Book cover: Lean In by Sheryl Sandberg


This weekend I read the book Lean In by Facebook COO Sheryl Sandberg. It’s been in the news a lot lately, and was mentioned several times by speakers I heard at South by Southwest in March, so I was eager to see what it was all about. In the end, I read the book because I was asked to as part of a work retreat. My unit is composed of a team of five women, and we’re lucky enough to have a boss that places value on professional development. Each year we read one book in preparation for a group discussion as part of our annual planning retreat. Since Lean In had received so much press, we decided to give this a look this year. I am so glad we did!

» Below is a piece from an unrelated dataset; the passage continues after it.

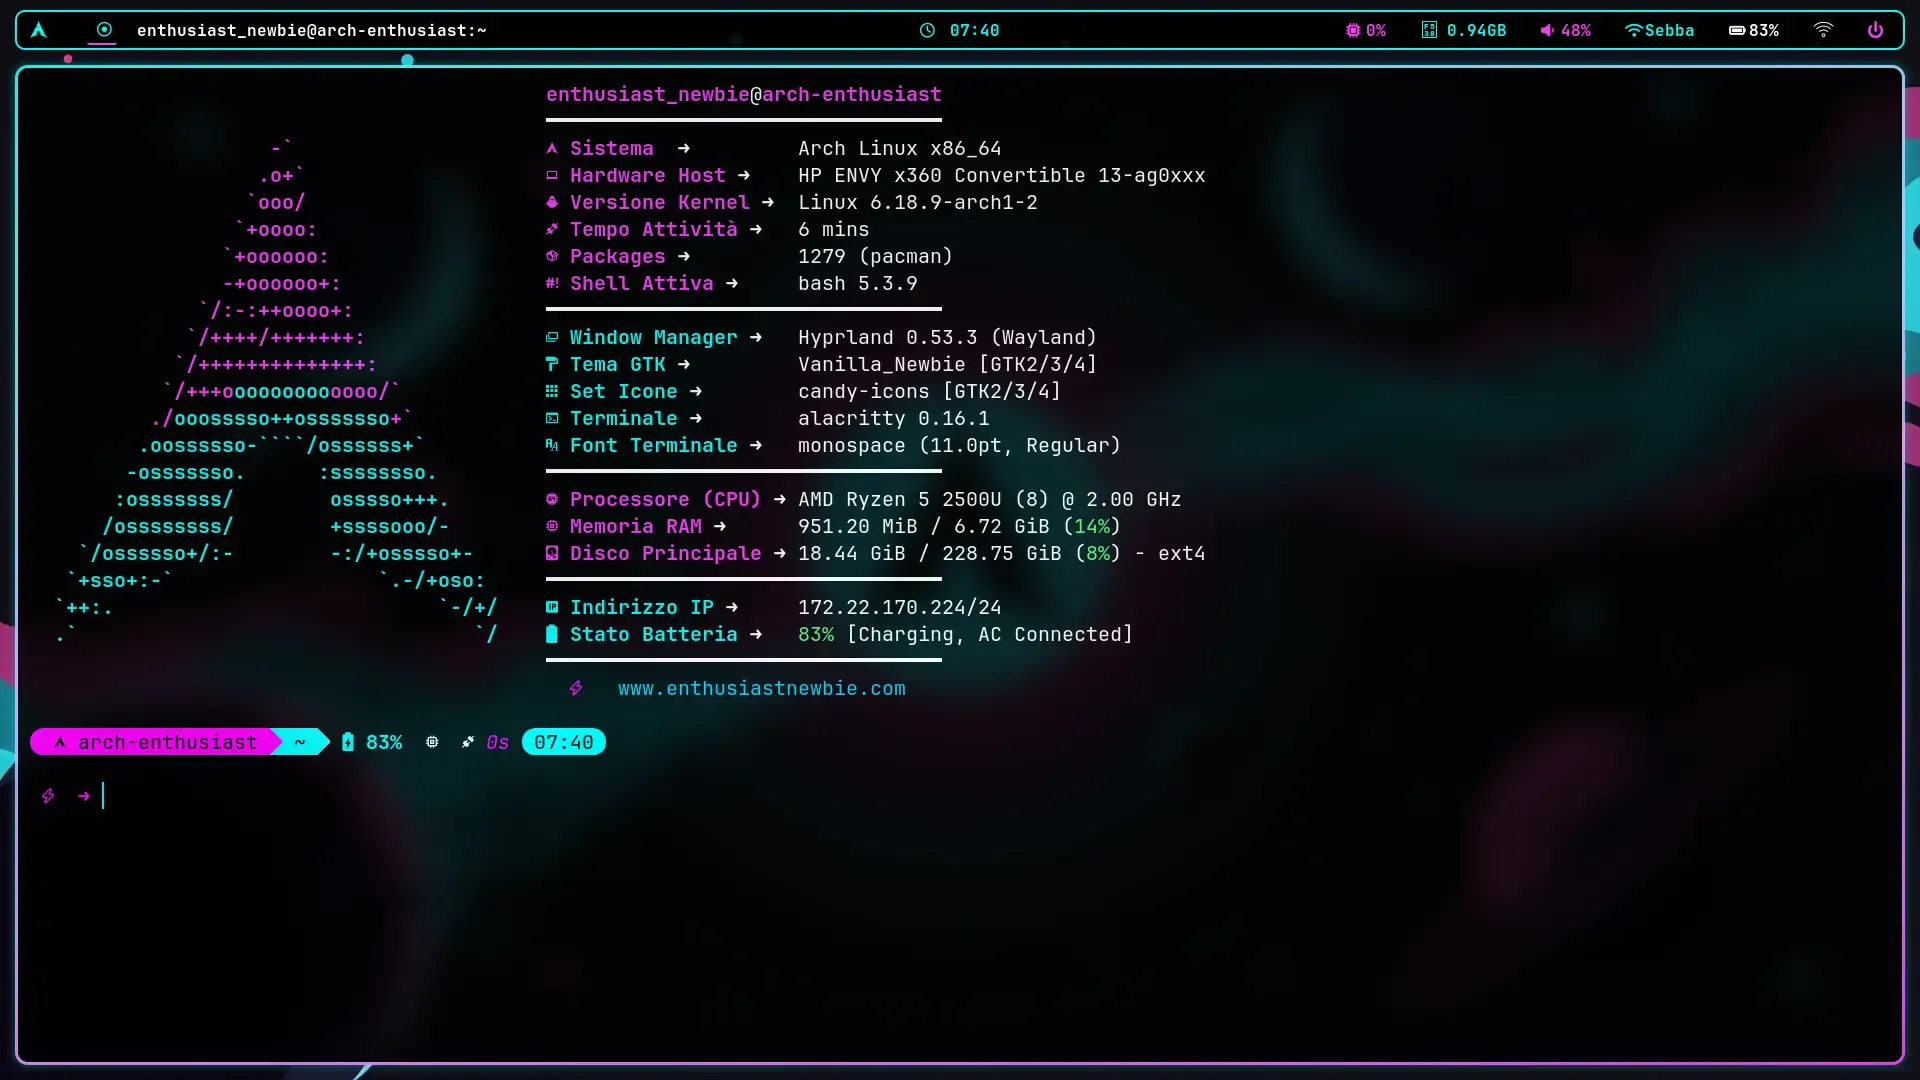The width and height of the screenshot is (1920, 1080).
Task: Click the Arch Linux logo in the top bar
Action: [x=39, y=30]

A few of the highlights for the book, from my perspective, made me think about some phrases I’d heard in the past, but in new ways.

“Sit at the table.”

When I was in graduate school, I took a class from Terry Denbow, the then-retiring vice president for university relations. The course focused on practicing public relations in higher education. One of the main lessons I took away from the class was the need to “sit at the table.” Terry told us that, as PR practitioners, we all needed to push for the right to sit at the table where decisions were made. At the time I was taking a new position within my college, and I took Terry up on his advice. During our somewhat regular staff meetings I began sitting at the table. I didn’t think too much of it until this phrase appeared in Lean In. Sheryl Sandberg points out that women frequently avoid sitting at the table. Literally. They sit against the wall or in the corner. I’ve seen this in practice, and never focused on the fact that it is the women that do this. I have never seen one of my male co-workers hide in the corner. By sitting at the table you signify that you are willing, able, and worthy of being involved in the conversation.

“Impostor Syndrome”

This phrase came up at work a few months ago when a co-worker was planning a workshop on the subject for graduate students. The gist of it was that people, grad students in this case, can feel that they don’t deserve the accolades they get because they feel they don’t have the skills or qualities that are attributed to them. When this topic was broached, I had just finished my graduate program. I remember thinking how I could relate to the idea from a student perspective, but it never occurred to me to think of it from a professional perspective. Sheryl Sandberg points out that the same impostor syndrome comes into play when women under value their skills and abilities, assuming they are less qualified than they are, or focusing on the things they have yet to learn rather than what skills they already bring to the table. When I started my newest job I know I was guilty of this. And if I’m being honest with myself I’d have to say I’m still working on it.

“You can’t please everyone!”

“When you want to change things, you can’t please everyone. If you do please everyone, you aren’t making enough progress.” These words hit home. As a communicator at work, I’m pushing for the cutting edge in communications and new media. But as a communicator in academia, I’ve learned that change can be a four-letter word for some. I’ve always tried to be sure everyone is pleased, and I need to let go of this. Sheryl’s words made me realize that by trying to please everyone, I may be holding back on my goals for my work.

One thing that I appreciated about this book was the approach Sheryl took in including single women, as well as men, in her discussion. Work/life balance and career planning are not limited to women with children, but not everyone realizes that. Actually, many single women don’t realize that. Sheryl’s book lays out reasons why all benefit if all have access to equal treatment.

There were many elements of this book that spoke to me, and I will be holding on to this book for years to come. I anticipate that with each re-reading at a different point in my life I will get more out of it, and I’m eager to hear our unit’s discussion of the book (we’re all at different stages in our lives and careers).

I would highly recommend this book to anyone – man or woman – who is working in a professional field, plans to be working in a professional field, working at home (as a parent or otherwise)… This is a must read, both for what it will do for the individual and for what it will do for work teams and partners.